Saint Bernard 2025
(Si 39,8-14; Ps 118 ; Phi 3,17-4,1; Mt 5,13-19)
Frères et sœurs, pour cette homélie, je m’appuie pour la troisième année consécutive sur le Commentaire du Cantique des Cantiques de saint Bernard. Nous en sommes au sermon 4. S’il vous en souvient, commentant le verset « Qu’il me baise d’un baiser de sa bouche », Bernard énonce trois baisers : celui des pieds, celui des mains et celui de la bouche, marquant ainsi les étapes d’un progrès spirituel. Au début de notre sermon, il revient sur le baiser des pieds qu’il décrit comme une faveur, celle de ressentir le pardon de Dieu. Et comment ne pas penser ici au lavement des pieds lors de la dernière Cène, moment où Jésus pardonne déjà à ses disciples l’abandon, la trahison, le reniement ? Comment ne pas penser à ce rite que nous vivons ensemble, en communauté, au chapitre, le Jeudi Saint, où celui qui lave comme celui qui est lavé, offre et reçoit le pardon de son frère. Peut-être pouvons nous garder cela en mémoire, en notre cœur, pour vivre au quotidien de ce pardon ; pardon donné, pardon reçu.

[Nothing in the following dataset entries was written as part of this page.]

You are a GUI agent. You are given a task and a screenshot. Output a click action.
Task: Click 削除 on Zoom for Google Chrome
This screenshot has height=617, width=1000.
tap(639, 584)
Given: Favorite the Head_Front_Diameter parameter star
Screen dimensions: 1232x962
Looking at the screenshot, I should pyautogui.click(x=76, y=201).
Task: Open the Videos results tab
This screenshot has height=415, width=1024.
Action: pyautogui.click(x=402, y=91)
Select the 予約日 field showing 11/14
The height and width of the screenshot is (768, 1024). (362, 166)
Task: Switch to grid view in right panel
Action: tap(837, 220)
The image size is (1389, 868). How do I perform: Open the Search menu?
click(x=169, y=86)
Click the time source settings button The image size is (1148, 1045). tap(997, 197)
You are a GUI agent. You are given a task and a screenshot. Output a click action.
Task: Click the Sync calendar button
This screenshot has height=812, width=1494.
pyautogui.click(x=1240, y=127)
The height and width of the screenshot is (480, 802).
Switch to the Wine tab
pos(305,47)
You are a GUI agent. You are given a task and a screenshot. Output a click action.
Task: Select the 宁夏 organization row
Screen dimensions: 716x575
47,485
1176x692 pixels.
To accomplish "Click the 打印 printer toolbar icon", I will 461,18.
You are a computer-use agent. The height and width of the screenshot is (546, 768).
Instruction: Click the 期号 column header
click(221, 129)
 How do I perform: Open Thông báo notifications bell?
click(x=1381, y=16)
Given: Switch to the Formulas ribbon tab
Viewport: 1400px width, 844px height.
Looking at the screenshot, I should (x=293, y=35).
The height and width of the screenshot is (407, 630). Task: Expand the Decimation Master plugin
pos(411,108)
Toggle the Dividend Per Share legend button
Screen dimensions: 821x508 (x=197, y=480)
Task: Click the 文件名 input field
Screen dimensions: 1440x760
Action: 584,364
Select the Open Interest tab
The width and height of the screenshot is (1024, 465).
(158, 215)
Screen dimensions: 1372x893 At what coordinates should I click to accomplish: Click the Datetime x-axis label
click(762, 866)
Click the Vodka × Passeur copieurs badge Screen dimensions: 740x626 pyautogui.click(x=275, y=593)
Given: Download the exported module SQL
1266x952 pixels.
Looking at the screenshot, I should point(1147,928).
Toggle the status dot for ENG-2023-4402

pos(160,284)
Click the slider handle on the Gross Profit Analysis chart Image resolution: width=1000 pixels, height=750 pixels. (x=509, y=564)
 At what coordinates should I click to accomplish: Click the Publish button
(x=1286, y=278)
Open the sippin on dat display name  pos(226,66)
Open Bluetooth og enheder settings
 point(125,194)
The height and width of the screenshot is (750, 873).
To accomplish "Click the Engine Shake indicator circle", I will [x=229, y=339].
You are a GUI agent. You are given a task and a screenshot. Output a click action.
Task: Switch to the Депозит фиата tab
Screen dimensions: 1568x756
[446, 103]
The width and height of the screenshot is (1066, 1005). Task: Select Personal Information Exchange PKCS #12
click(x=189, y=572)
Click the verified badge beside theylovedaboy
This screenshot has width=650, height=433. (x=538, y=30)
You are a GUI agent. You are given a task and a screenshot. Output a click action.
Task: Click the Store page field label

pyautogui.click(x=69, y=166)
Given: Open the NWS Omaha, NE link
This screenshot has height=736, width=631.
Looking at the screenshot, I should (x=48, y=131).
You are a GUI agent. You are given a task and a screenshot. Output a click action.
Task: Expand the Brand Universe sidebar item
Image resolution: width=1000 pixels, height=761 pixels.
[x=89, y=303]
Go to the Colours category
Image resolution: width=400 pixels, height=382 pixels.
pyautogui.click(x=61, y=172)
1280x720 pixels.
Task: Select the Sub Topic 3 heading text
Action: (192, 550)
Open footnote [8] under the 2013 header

Mais Bernard, si poète soit-il, n’en garde pas moins les pieds sur terre. Ce pardon, il s’agit d’y travailler. « Enlev(er) », dit-il, « détrui(re) le péché qui nous séparait de Dieu » pour trouver ainsi la paix. Et enlever ce péché d’abord en se situant dans l’humilité plutôt que l’orgueil : l’humilité devant Dieu, en nous reconnaissant pécheur ; et en conséquence, l’humilité entre nous, envers chaque frère de notre communauté. Et c’est là tout un chemin…
Dans cette même perspective de l’humilité, Bernard évoque ensuite le baiser des mains qui est, après « le pardon de ses mauvaises action, la grâce d’en accomplir de bonnes […] à la condition toutefois de ne pas chercher notre propre gloire », mais celle de Dieu ; « à condition – [et Bernard est ici à l’école de saint Benoît et de sa Règle] – d’attribuer ces dons à [Dieu] et non pas à nous. » Dans le cas contraire, dit-il, se serait baiser sa propre main ! Et nous pouvons garder en mémoire cette image pour nous aider à dégonfler notre orgueil et à simplifier nos relations avec nos frères.
Enfin, « autant du moins qu’il est possible », l’âme reçoit le baiser de la bouche, la faveur de ressentir la présence du Seigneur.
Deux sermons plus loin, Bernard revient sur le baiser des pieds, nommant « l’un Miséricorde, l’autre Jugement. » Tout deux appartiennent à Dieu, mais sont également assumés par le Christ dans sa chair, et sont donc aussi de l’homme.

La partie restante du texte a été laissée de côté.